Abstract 10743: Fluorine MR Angiography for Simultaneous Blood Flow and Oxygen Sensing with Circulating Perfluorocarbon (PFC) Nanoparticles (NP) at 4.7 T
Introduction: Traditional 1H cardiovascular MR angiography can define vascular structures with high resolution but measures of oxygenation remain a challenge. In this work, we demonstrate new imaging approaches employing intravascular PFC NP for both “no background” 19F angiography and for correlated non-invasive quantification of blood oxygen tension (PO2).

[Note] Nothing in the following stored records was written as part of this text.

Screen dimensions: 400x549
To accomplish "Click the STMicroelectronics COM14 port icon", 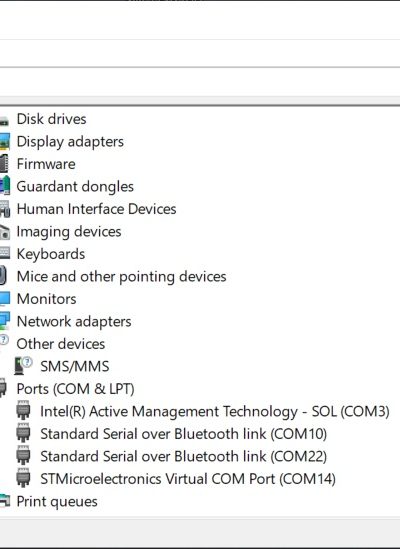I will (x=23, y=478).
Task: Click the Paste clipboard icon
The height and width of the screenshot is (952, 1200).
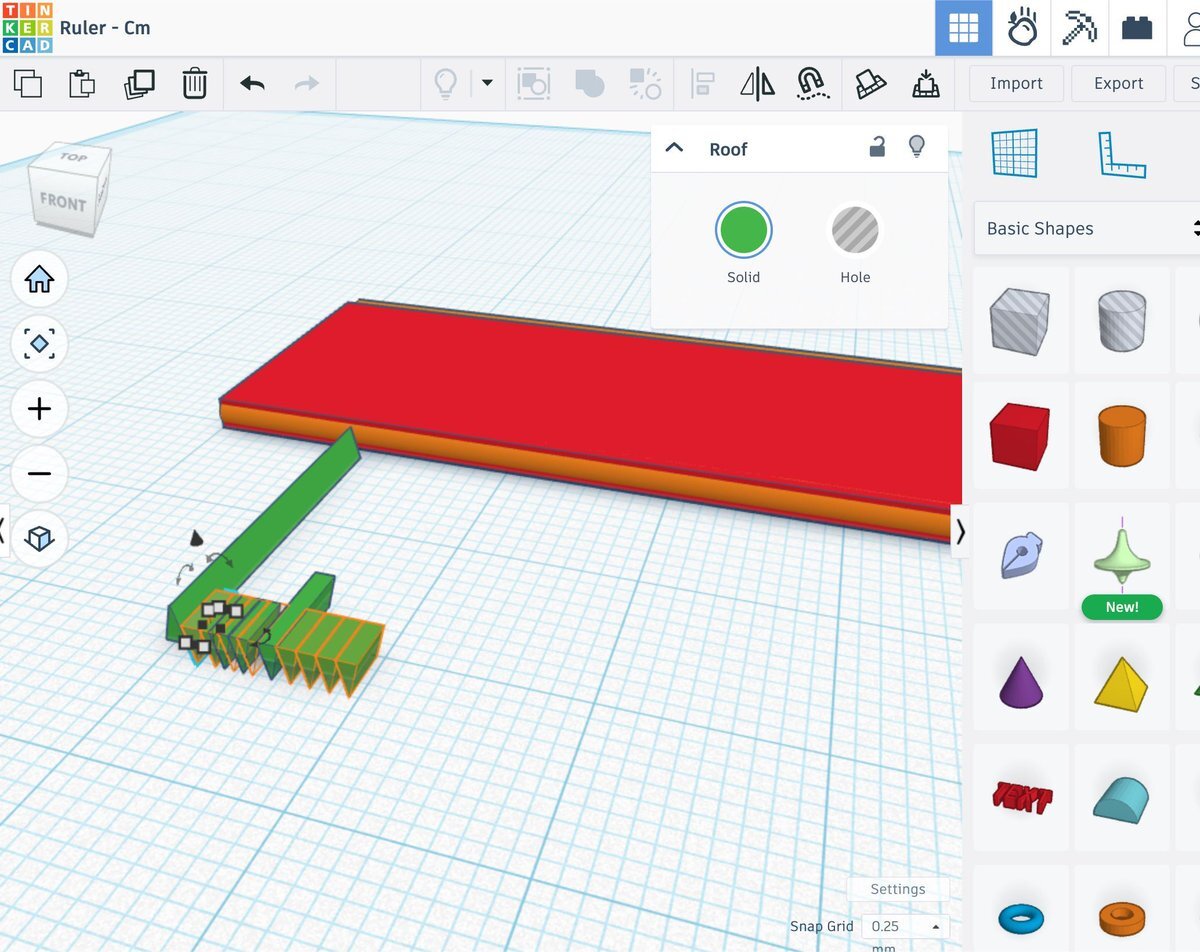Action: [82, 84]
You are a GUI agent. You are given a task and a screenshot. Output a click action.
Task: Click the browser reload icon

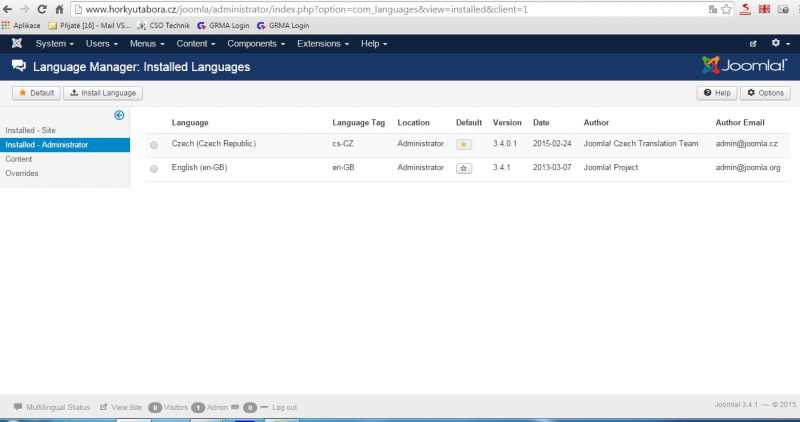(x=41, y=9)
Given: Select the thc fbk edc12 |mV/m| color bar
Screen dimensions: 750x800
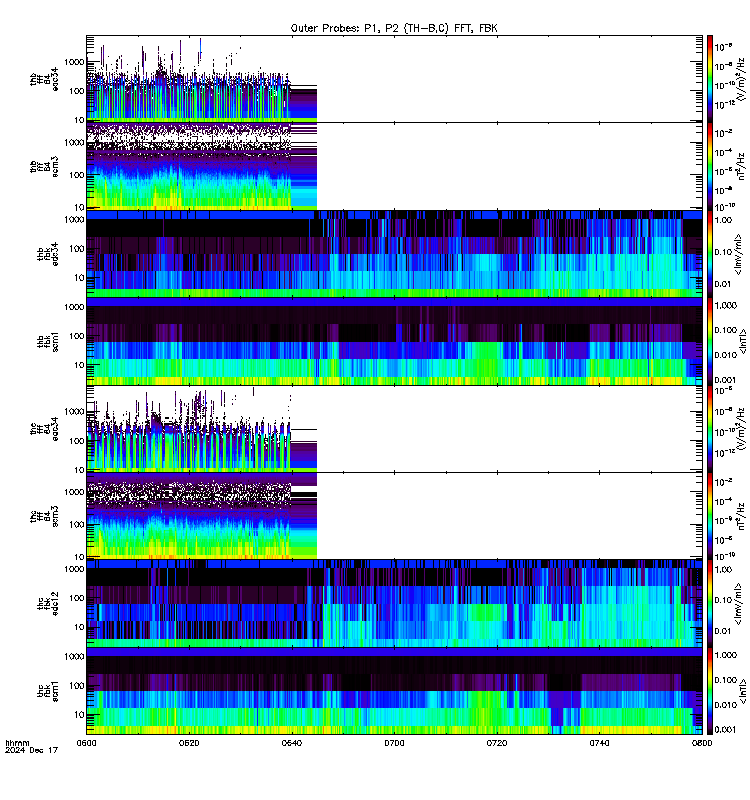Looking at the screenshot, I should click(710, 604).
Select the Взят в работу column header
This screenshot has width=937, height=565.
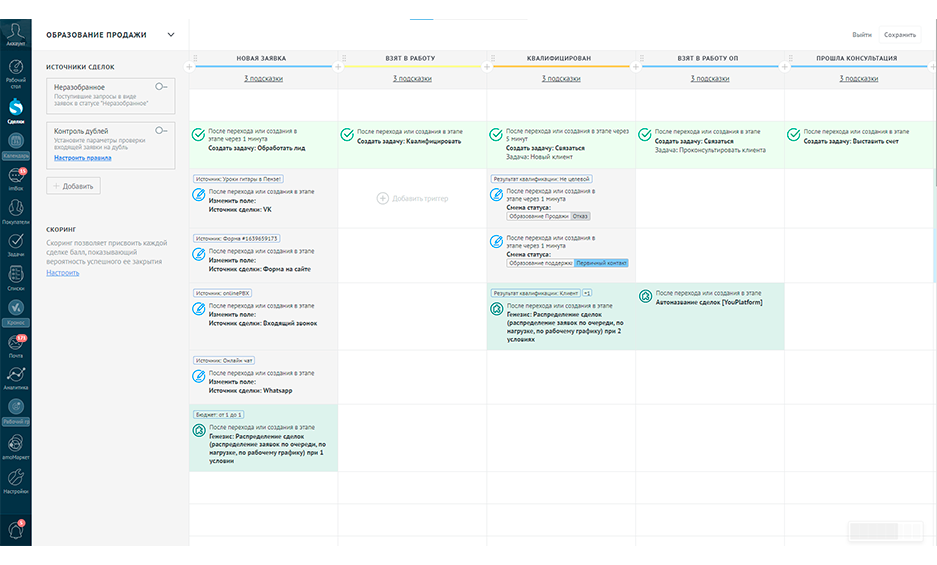pyautogui.click(x=410, y=58)

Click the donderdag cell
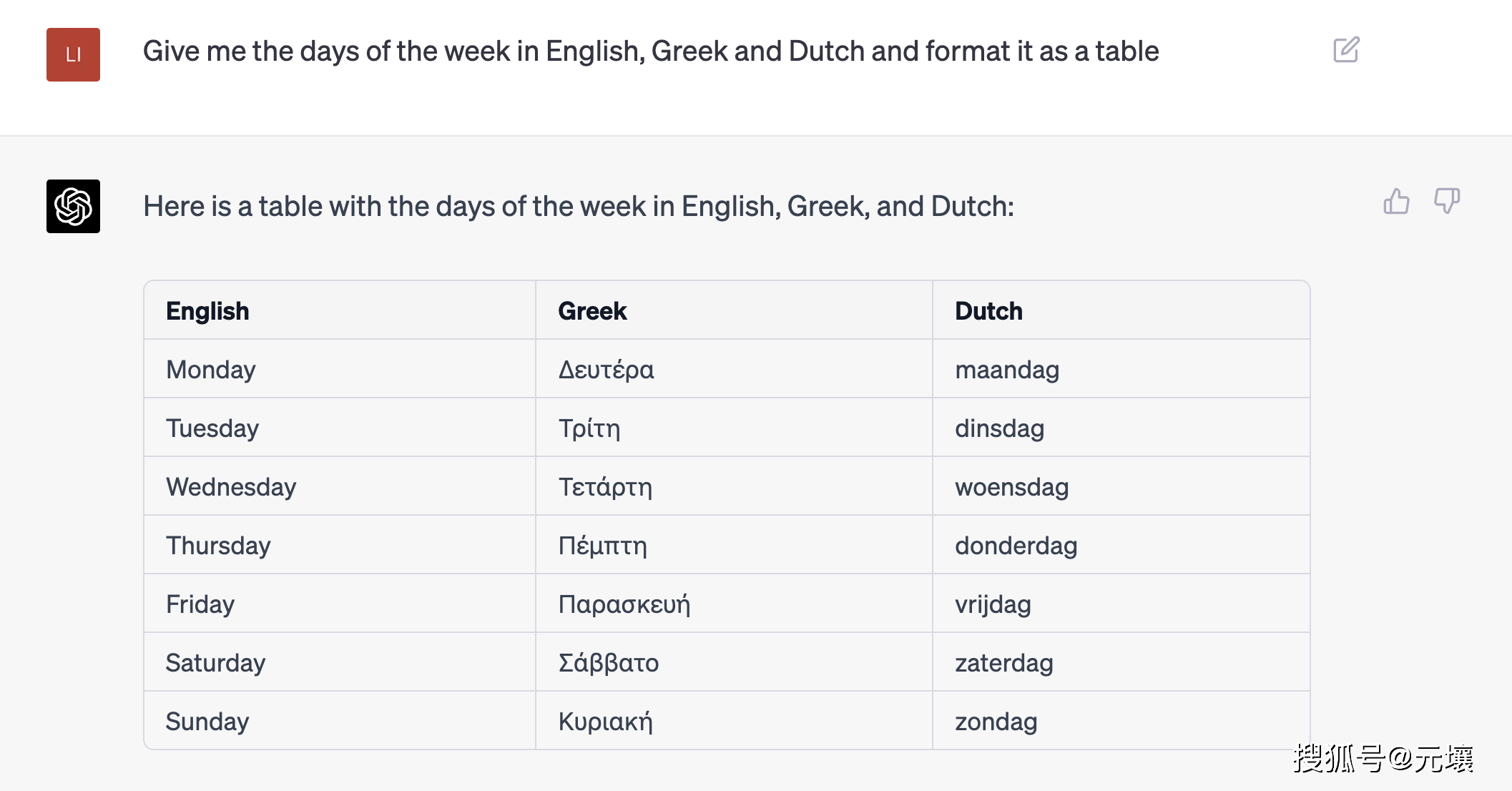[1121, 545]
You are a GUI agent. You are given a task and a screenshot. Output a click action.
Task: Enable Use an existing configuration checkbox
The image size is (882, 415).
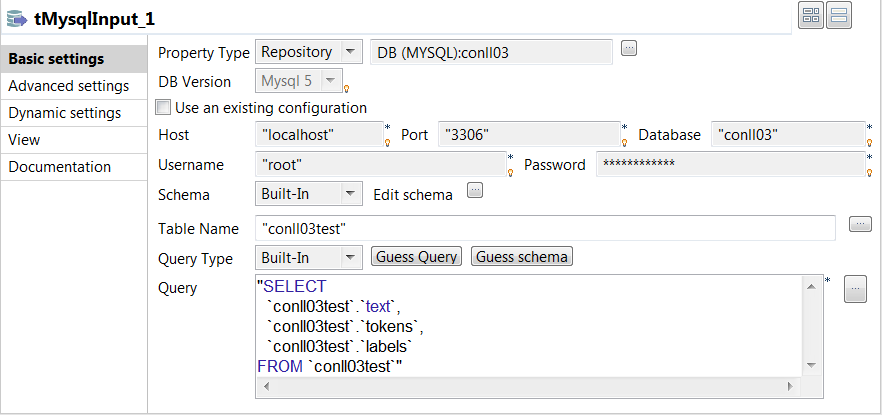pyautogui.click(x=164, y=108)
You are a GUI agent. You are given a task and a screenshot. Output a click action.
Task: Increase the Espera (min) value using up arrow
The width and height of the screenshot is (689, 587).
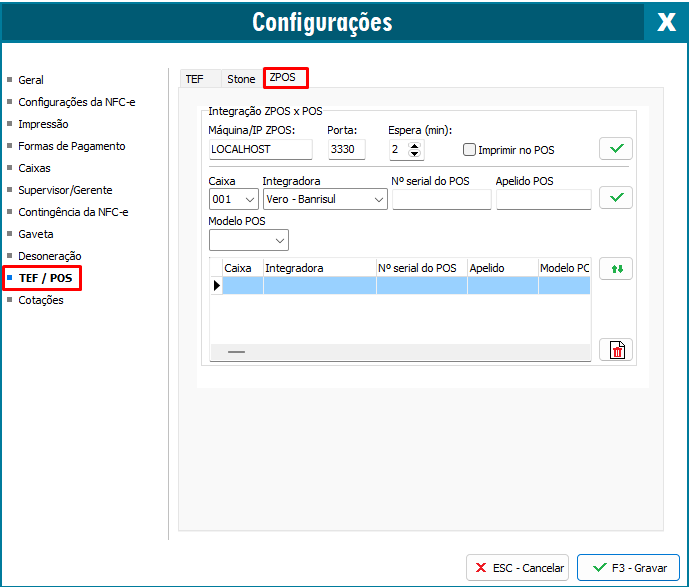click(416, 145)
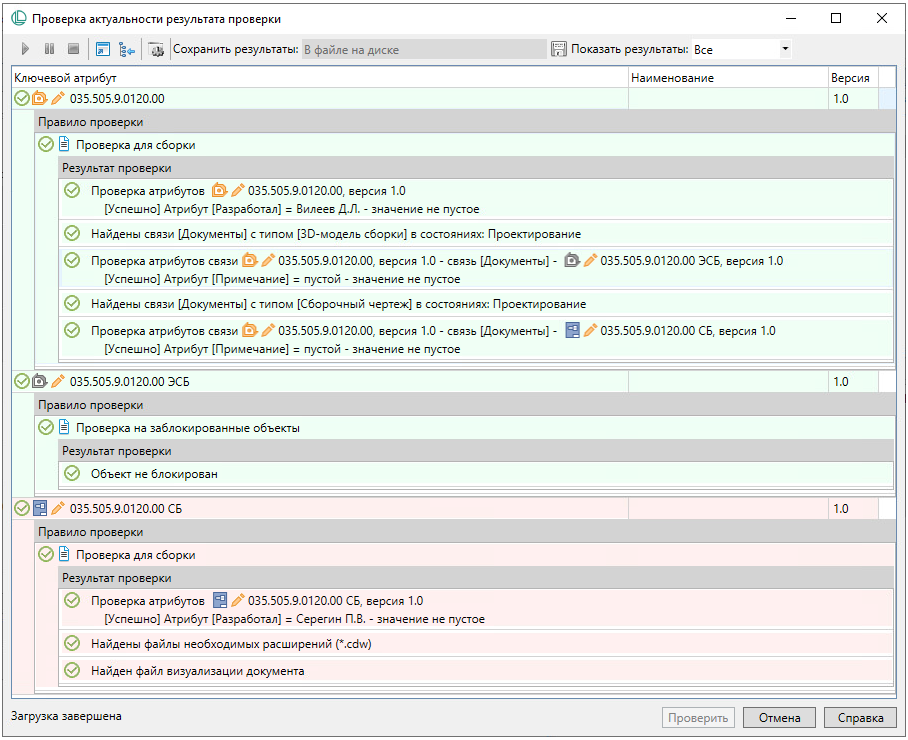The image size is (908, 740).
Task: Click the pencil icon in 035.505.9.0120.00 ЭСБ row
Action: click(x=58, y=381)
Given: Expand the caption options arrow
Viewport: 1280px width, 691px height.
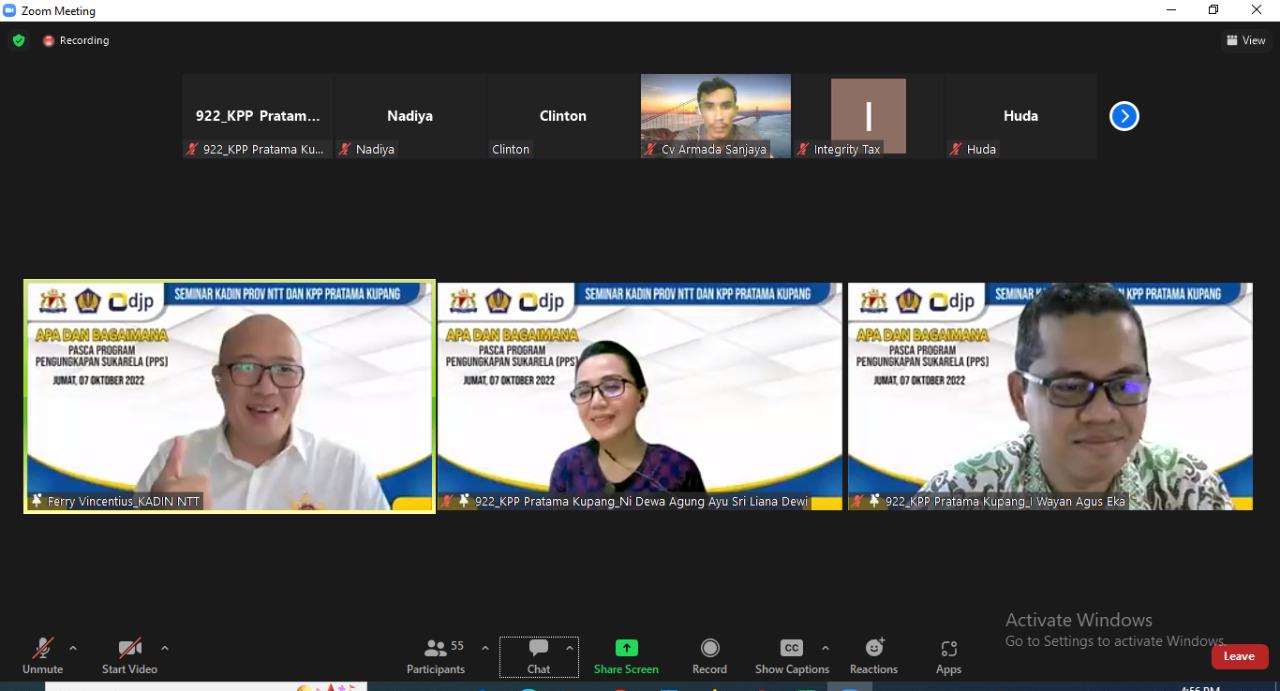Looking at the screenshot, I should point(825,648).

Methods: Swiss Webster mice were anesthetized with ketamine/xylazine followed by intravenous injection of 40% v/v perfluoro-15-crown-5-ether (CE) NP (5ml/kg). 30 mins post injection, 19F MRI and time-of-flight 1H MRI was acquired to visualize flow voids caused by carotid artery thrombosis induced by FeCl3. A novel blood enhanced saturation recovery (BESR) sequence was used to register 19F T1 in blood pool. The absolute PO2 in left ventricle (LV) and right ventricle (RV) were estimated from calibration data for PO2 vs. 19F T1.
Results: The in vitro calibration data revealed a linear relationship between 19F T1 and PO2 = (1/T1-0.366)/0.0023 mmHg across the range of values (0∼760 mmHg). Fig. A shows a “maximum intensity projection” of the 1H and 19F angiograms at the neck of mouse, where blood vessel geometry is clearly depicted. The thrombus site in the carotid artery is visually appreciable in 19F angiography (Fig. B), which is consistent with the time-of-flight 1H imaging (Fig. C). Fig. D&E illustrate the BESR sequence 19F MRI-determined ventricular PO2 map under normoxia and hyperoxia, respectively. The measured PO2 in left ventricle was 790 ± 113 mmHg on 100% O2 and 152 ± 122 mmHg on room air. The measured PO2 in right ventricle was 116 ± 43 mmHg under hyperoxia and 2 ± 66 mmHg under normoxia.
Conclusions: 19F angiography with PFC NP shows promise for providing both vasculature images and non-invasive measurement of blood oxygenation in deep tissues not amenable to conventional optical and chemical oximetry.
- © 2011 by American Heart Association, Inc.